• Records for this task:
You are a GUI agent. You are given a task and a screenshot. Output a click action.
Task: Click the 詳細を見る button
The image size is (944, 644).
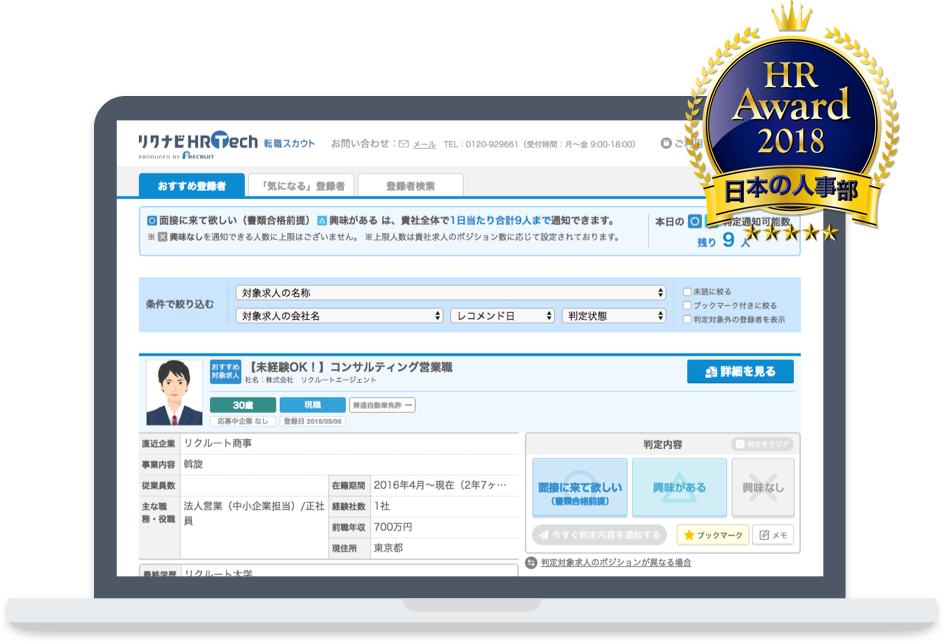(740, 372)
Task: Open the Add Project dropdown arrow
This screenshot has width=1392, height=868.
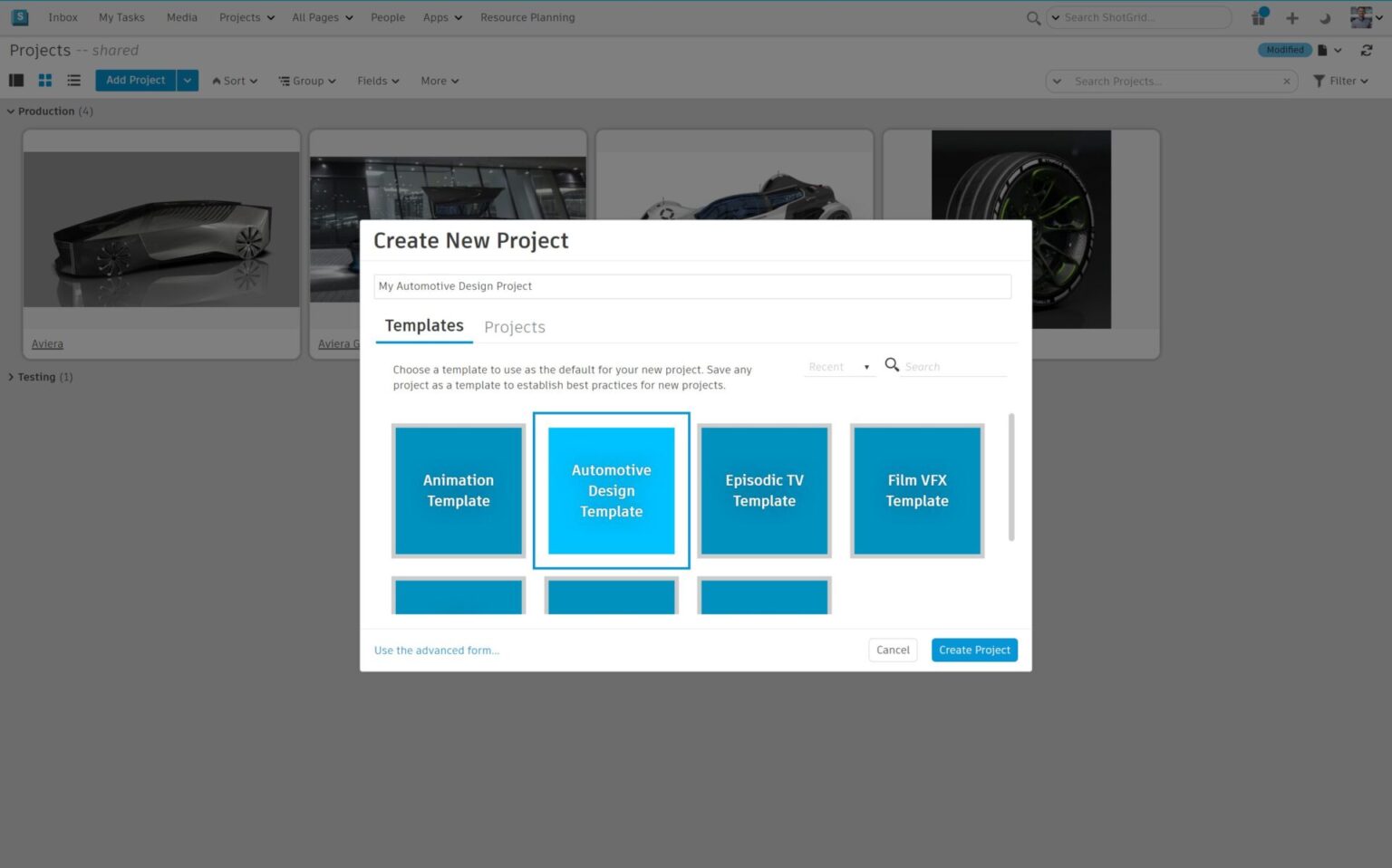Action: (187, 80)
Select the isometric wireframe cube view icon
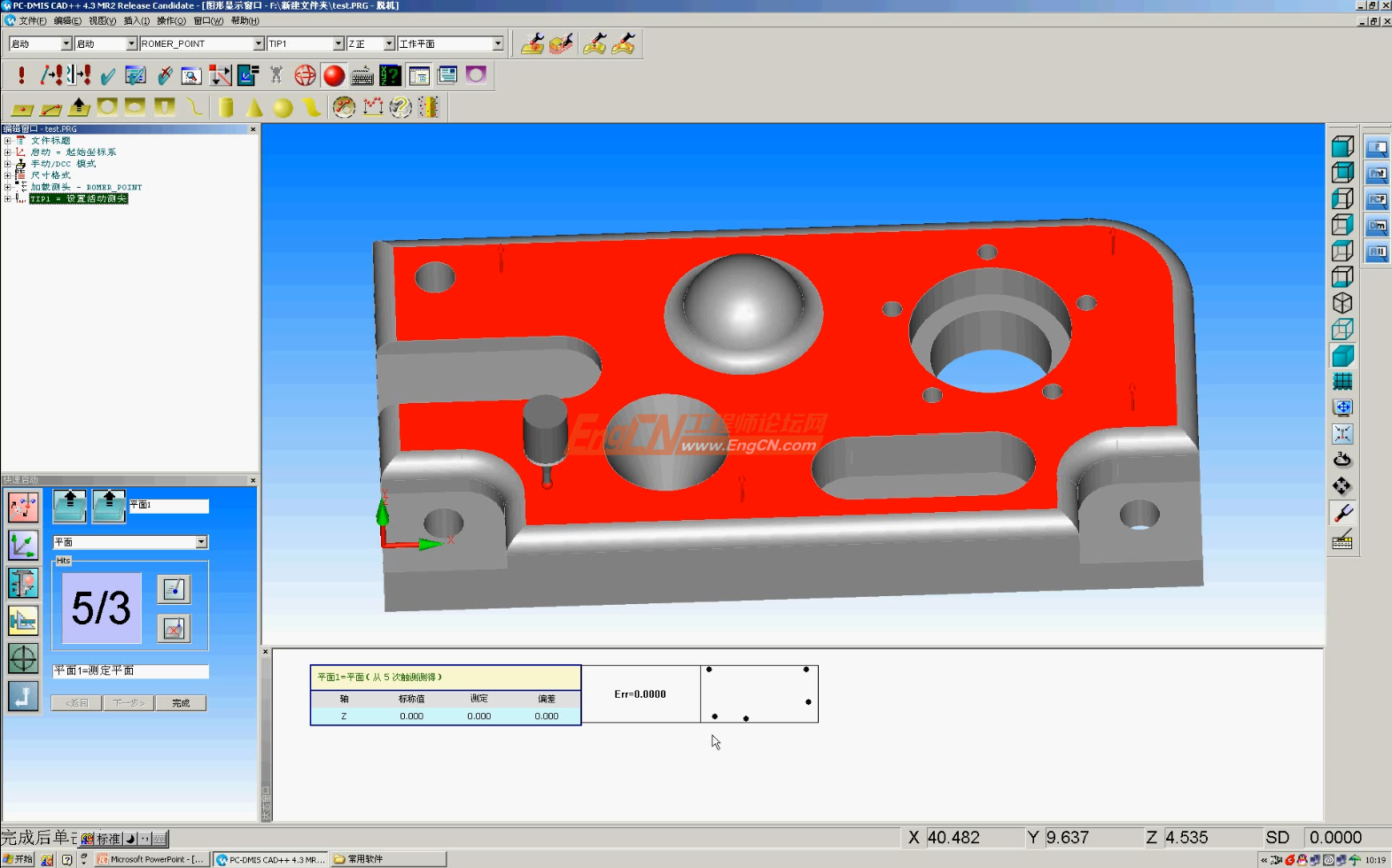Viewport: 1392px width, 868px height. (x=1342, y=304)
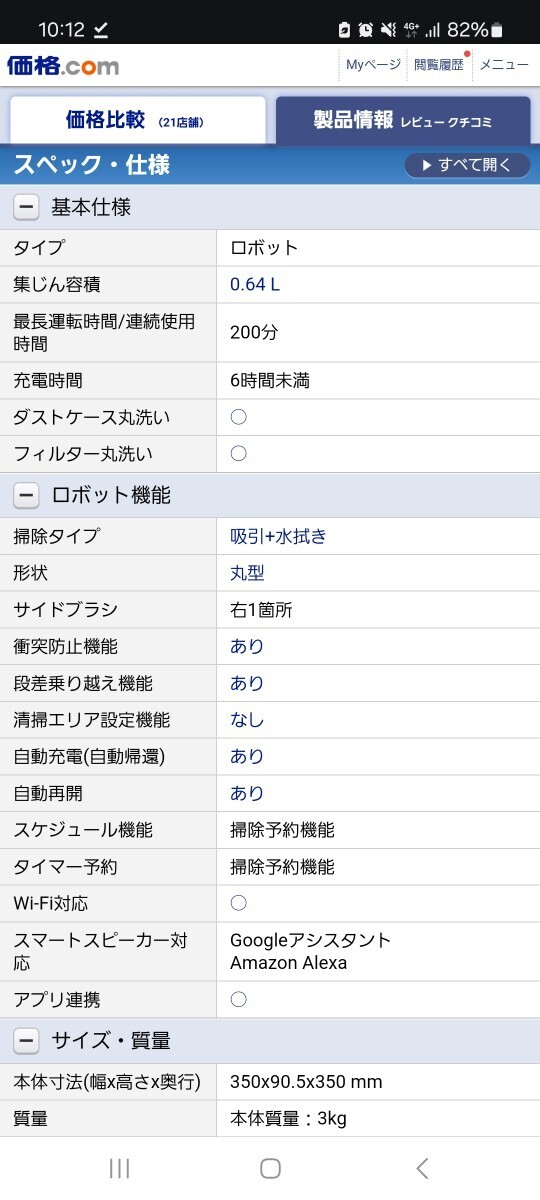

• Job:
Copy out the text of every item above word for word, leaving out the pictures.

• Written solution:
You are a GUI agent. You are given a task and a screenshot. Output a click action.
Task: Click the 詳細を見る button
The image size is (944, 644).
(740, 372)
Task: Open the Add Project dropdown arrow
This screenshot has width=1392, height=868.
Action: (187, 80)
Select the isometric wireframe cube view icon
Viewport: 1392px width, 868px height. (x=1342, y=304)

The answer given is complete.